Assigned task A:
In the essay about a relationship with someone from the writer's past, why did the writer go through old journals and check records?
Assigned task B:
Revise the passage of the essay about someone from the writer's past from "And here is" to "the same page.", putting "village" in place of "neighbourhood".
Assigned task C:
Summarize the essay about someone from the writer's past in two sentences.

Reading text:
What are they adding to your life?

I would have jumped immediatelly to explain how we have many shared experiences, and how this person is the one person I currently know and understand my background for many of my ways of seeing the world. I would have said that this person shares so many of my building experiences and knowledge, that they are the best qualified in my life to get how and why I see things. But before I could answer my friend's text, I stopped to think, and I questioned myself "Do they?".

And here is the tricky thing, because it doesn't matter that we are contempporaneous, that we grew up in the same neighbourhood, that our parents belonged to the same party and they worked for the same sector/company, or that they and I studied the same career in the same university at the same time. We are not equall, and shared memories do not mean that understanding is automatic. I had to go through old journals, check my records (because my memory is very bad), and a patterns seems to emerge: I am the one trying to make our connection and our conversartions deep, while they trade in gossip and unfounded conspiratorial misinformation. We may have walked down the same path, side by side, but we are not in the same page.

It's a lie I've told myself and I keep telling myself, because I do want this connection to my past, I don't want to lose it, but I must prepare myself to face the music: this person is a stranger to me and has nothing to add to my life. And it doesn't matter the value of what I can give them,  they are not prepared to see it for what it is. What I could give them would be wasted on them.

Data provided:
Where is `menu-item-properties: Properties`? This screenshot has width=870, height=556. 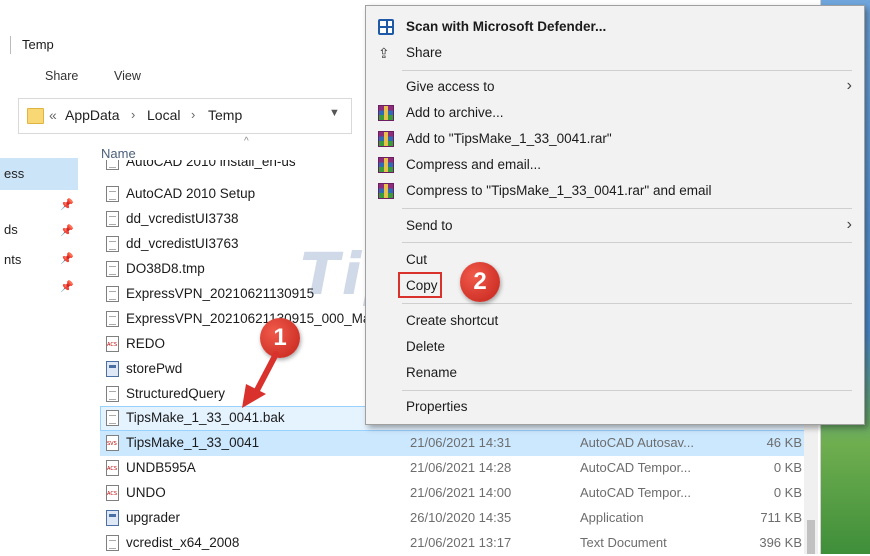 menu-item-properties: Properties is located at coordinates (615, 407).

Reply A:
Because the writer's memory is very bad.

Reply B:
And here is the tricky thing, because it doesn't matter that we are contempporaneous, that we grew up in the same village, that our parents belonged to the same party and they worked for the same sector/company, or that they and I studied the same career in the same university at the same time. We are not equall, and shared memories do not mean that understanding is automatic. I had to go through old journals, check my records (because my memory is very bad), and a patterns seems to emerge: I am the one trying to make our connection and our conversartions deep, while they trade in gossip and unfounded conspiratorial misinformation. We may have walked down the same path, side by side, but we are not in the same page.

Reply C:
Before answering a friend's text, the writer stopped to question the belief that this person, who shares the writer's background, understands the writer best. Despite their shared upbringing and studies, the writer found that only the writer tries to make their conversations deep while the other person trades in gossip and misinformation, and the writer concludes that this person is a stranger with nothing to add to the writer's life.